▶ WHAT TO PRODUCE:
In the text on the orbital surgical approach below, quote everything from "Periosteal elevators are" up to and including "the orbital cavity).".

━━━━━ TEXT BLOCK ━━━━━

Periosteal elevators are then used to strip the periosteum from the underlying osseous skeleton.
The infraorbital nerve is located below the medial portion of the infraorbital rim and can be approached after the periosteal incision is made. After identifying the infraorbital foramen and the nerve exit zone, the upper facial surface of the anterior maxilla can be dissected in the subperiosteal plane.
The infraorbital rim is exposed superiorly for the subsequent periorbital dissection.
Schematic view of the subperiosteal dissection of the anterior maxilla and the dissection of the periorbita (= periosteum of the orbital cavity).
Closure can be performed in two or three layers:
The periosteum is redraped over the bony surfaces and closed with resorbable interrupted sutures.
Suturing of the orbicularis oculi muscle is optional in a limited approach. It is recommended if the approach is extended with vertical cuts through the muscle and/or excessive stripping over the zygomatic body.
Resorbable interrupted sutures are placed laterally, in particular when the orbicularis oculi muscle has been cut at this position.
The skin wound is closed with a 6-0 nonresorbable or fast-resorbing suture. Either running or interrupted sutures can be used.
The standard subciliary approach can be extended laterally to provide access to the entire lateral orbital rim to a level superior to the frontozygomatic suture. This access may be used as an alternative to the lateral brow or the upper blepharoplasty approaches.
The incision is extended laterally between 1-1.5 cm in a natural crease (Crow’s feet in the elderly patient). If there is no natural skin crease, the extension can be made straight laterally or slightly inferolaterally.

━━━━━ AVAILABLE DATA ━━━━━

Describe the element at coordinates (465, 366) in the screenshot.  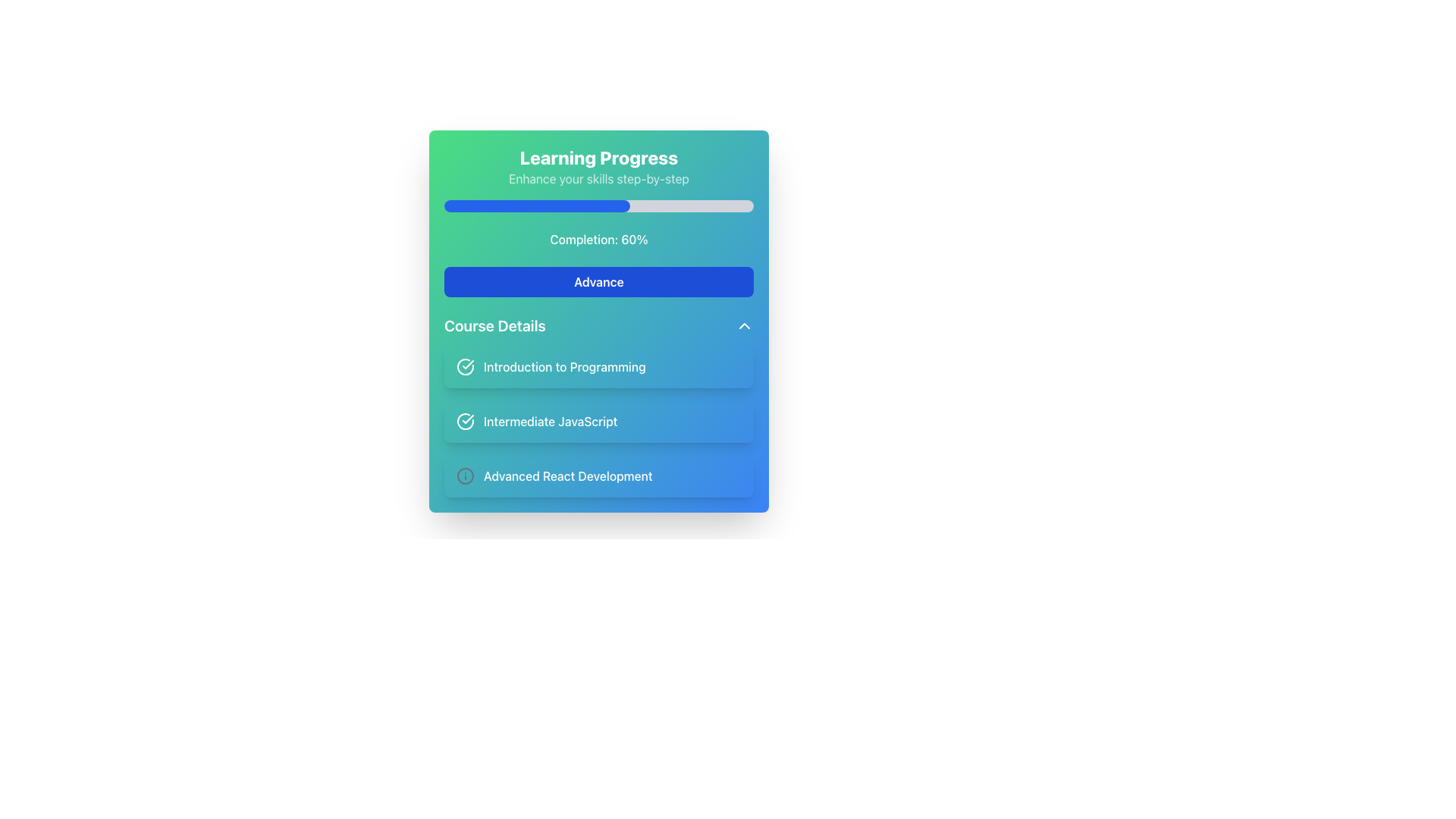
I see `the white circular icon with a checkmark inside, located in the 'Course Details' section to the left of 'Introduction to Programming'` at that location.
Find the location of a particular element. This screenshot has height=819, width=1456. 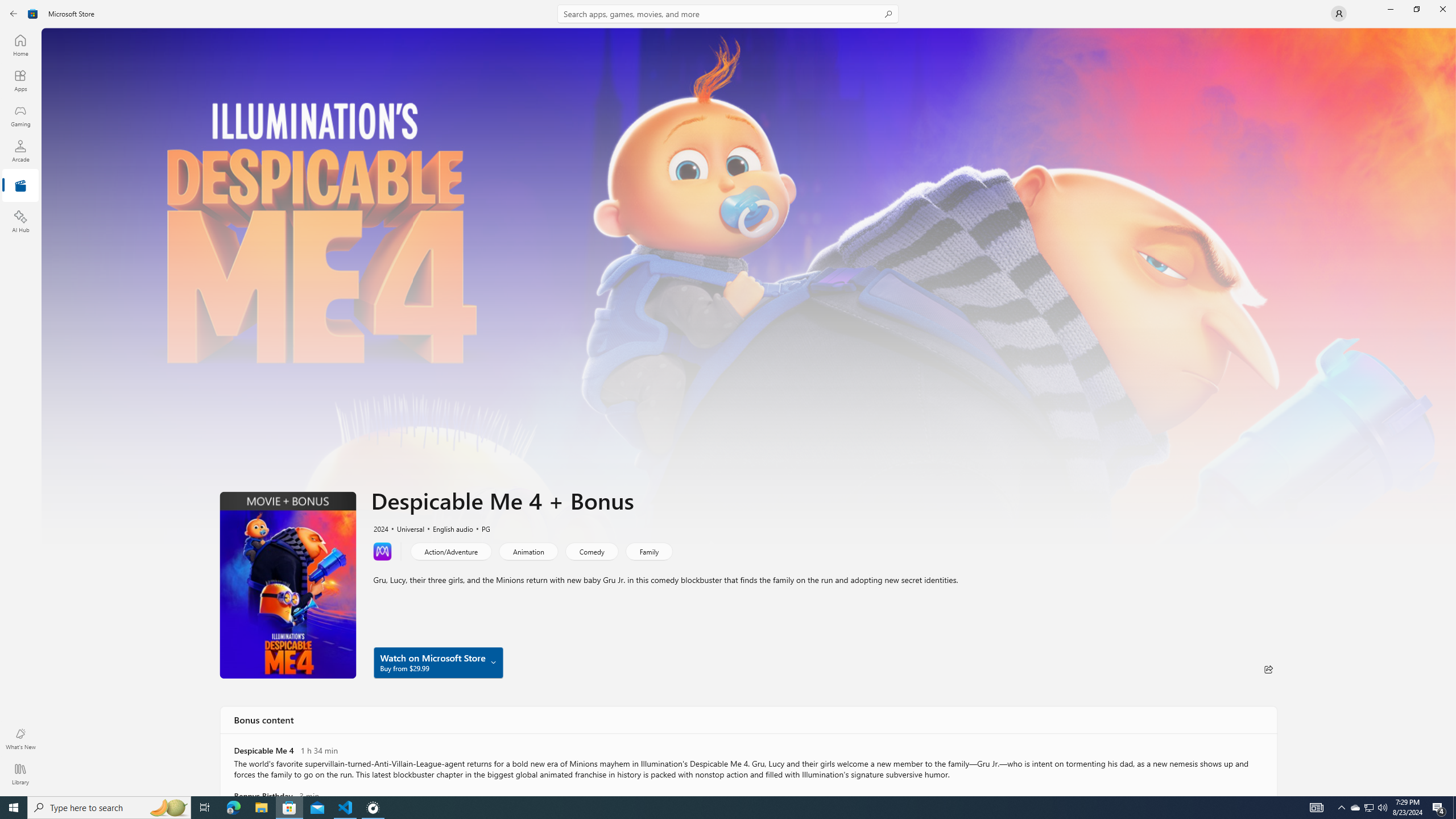

'Close Microsoft Store' is located at coordinates (1442, 9).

━━━━━

▶ WRITTEN SOLUTION:
Periosteal elevators are then used to strip the periosteum from the underlying osseous skeleton.
The infraorbital nerve is located below the medial portion of the infraorbital rim and can be approached after the periosteal incision is made. After identifying the infraorbital foramen and the nerve exit zone, the upper facial surface of the anterior maxilla can be dissected in the subperiosteal plane.
The infraorbital rim is exposed superiorly for the subsequent periorbital dissection.
Schematic view of the subperiosteal dissection of the anterior maxilla and the dissection of the periorbita (= periosteum of the orbital cavity).